PROBLEM REQUIREMENTS -
Write out all the data again, exactly.

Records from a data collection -
»»
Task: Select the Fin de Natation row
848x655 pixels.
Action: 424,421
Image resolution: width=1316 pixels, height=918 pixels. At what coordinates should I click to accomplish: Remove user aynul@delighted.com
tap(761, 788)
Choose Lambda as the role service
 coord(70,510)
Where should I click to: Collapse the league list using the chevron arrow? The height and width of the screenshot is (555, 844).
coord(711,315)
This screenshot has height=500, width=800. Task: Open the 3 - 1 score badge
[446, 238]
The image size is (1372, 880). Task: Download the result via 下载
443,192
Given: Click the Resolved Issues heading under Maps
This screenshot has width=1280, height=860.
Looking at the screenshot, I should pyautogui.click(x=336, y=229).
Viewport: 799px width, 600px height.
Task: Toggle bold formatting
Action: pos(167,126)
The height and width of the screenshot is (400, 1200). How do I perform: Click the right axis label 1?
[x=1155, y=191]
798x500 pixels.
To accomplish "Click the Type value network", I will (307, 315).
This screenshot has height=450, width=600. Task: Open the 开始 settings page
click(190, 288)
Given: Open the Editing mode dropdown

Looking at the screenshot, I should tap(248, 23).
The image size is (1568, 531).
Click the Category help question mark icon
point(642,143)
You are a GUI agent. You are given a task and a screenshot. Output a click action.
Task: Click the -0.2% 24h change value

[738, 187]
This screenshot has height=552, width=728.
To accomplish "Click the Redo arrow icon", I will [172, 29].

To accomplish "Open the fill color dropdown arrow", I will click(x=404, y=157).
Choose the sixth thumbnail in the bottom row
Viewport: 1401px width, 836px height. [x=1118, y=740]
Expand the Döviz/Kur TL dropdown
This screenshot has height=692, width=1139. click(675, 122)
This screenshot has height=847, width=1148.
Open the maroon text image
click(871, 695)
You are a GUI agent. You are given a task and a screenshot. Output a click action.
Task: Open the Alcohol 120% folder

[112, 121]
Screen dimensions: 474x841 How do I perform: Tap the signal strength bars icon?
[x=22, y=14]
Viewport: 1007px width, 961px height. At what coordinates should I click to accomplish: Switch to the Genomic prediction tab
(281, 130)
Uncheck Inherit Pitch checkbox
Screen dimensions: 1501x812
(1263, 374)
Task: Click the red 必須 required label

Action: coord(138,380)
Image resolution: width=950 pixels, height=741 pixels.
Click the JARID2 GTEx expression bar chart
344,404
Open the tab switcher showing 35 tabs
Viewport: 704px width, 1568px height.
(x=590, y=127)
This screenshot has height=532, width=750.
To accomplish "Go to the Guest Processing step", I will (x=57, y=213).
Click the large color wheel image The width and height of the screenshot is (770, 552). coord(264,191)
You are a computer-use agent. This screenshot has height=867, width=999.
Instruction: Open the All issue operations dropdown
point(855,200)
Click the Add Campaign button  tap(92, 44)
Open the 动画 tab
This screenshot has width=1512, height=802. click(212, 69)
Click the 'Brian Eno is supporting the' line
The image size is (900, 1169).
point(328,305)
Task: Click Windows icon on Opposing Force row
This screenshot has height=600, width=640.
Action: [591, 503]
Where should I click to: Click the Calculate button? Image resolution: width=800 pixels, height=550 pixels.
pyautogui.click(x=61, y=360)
««
EXERCISE RESPONSE -
Task: Select the Fin de Natation row
848x655 pixels.
Action: 424,421
Image resolution: width=1316 pixels, height=918 pixels. At what coordinates should I click to accomplish: Remove user aynul@delighted.com
tap(761, 788)
Choose Lambda as the role service
 coord(70,510)
Where should I click to: Collapse the league list using the chevron arrow? The height and width of the screenshot is (555, 844).
coord(711,315)
This screenshot has height=500, width=800. Task: Open the 3 - 1 score badge
[446, 238]
The image size is (1372, 880). Task: Download the result via 下载
443,192
Given: Click the Resolved Issues heading under Maps
This screenshot has width=1280, height=860.
Looking at the screenshot, I should pyautogui.click(x=336, y=229).
Viewport: 799px width, 600px height.
Task: Toggle bold formatting
Action: pos(167,126)
The height and width of the screenshot is (400, 1200). How do I perform: Click the right axis label 1?
[x=1155, y=191]
798x500 pixels.
To accomplish "Click the Type value network", I will (307, 315).
This screenshot has height=450, width=600. Task: Open the 开始 settings page
click(190, 288)
Given: Open the Editing mode dropdown

Looking at the screenshot, I should tap(248, 23).
The image size is (1568, 531).
Click the Category help question mark icon
point(642,143)
You are a GUI agent. You are given a task and a screenshot. Output a click action.
Task: Click the -0.2% 24h change value

[738, 187]
This screenshot has height=552, width=728.
To accomplish "Click the Redo arrow icon", I will [172, 29].

To accomplish "Open the fill color dropdown arrow", I will click(x=404, y=157).
Choose the sixth thumbnail in the bottom row
Viewport: 1401px width, 836px height. [x=1118, y=740]
Expand the Döviz/Kur TL dropdown
This screenshot has height=692, width=1139. click(675, 122)
This screenshot has height=847, width=1148.
Open the maroon text image
click(871, 695)
You are a GUI agent. You are given a task and a screenshot. Output a click action.
Task: Open the Alcohol 120% folder

[112, 121]
Screen dimensions: 474x841 How do I perform: Tap the signal strength bars icon?
[x=22, y=14]
Viewport: 1007px width, 961px height. At what coordinates should I click to accomplish: Switch to the Genomic prediction tab
(281, 130)
Uncheck Inherit Pitch checkbox
Screen dimensions: 1501x812
(1263, 374)
Task: Click the red 必須 required label

Action: coord(138,380)
Image resolution: width=950 pixels, height=741 pixels.
Click the JARID2 GTEx expression bar chart
344,404
Open the tab switcher showing 35 tabs
Viewport: 704px width, 1568px height.
(x=590, y=127)
This screenshot has height=532, width=750.
To accomplish "Go to the Guest Processing step", I will (x=57, y=213).
Click the large color wheel image The width and height of the screenshot is (770, 552). coord(264,191)
You are a computer-use agent. This screenshot has height=867, width=999.
Instruction: Open the All issue operations dropdown
point(855,200)
Click the Add Campaign button  tap(92, 44)
Open the 动画 tab
This screenshot has width=1512, height=802. click(212, 69)
Click the 'Brian Eno is supporting the' line
The image size is (900, 1169).
point(328,305)
Task: Click Windows icon on Opposing Force row
This screenshot has height=600, width=640.
Action: [591, 503]
Where should I click to: Click the Calculate button? Image resolution: width=800 pixels, height=550 pixels.
pyautogui.click(x=61, y=360)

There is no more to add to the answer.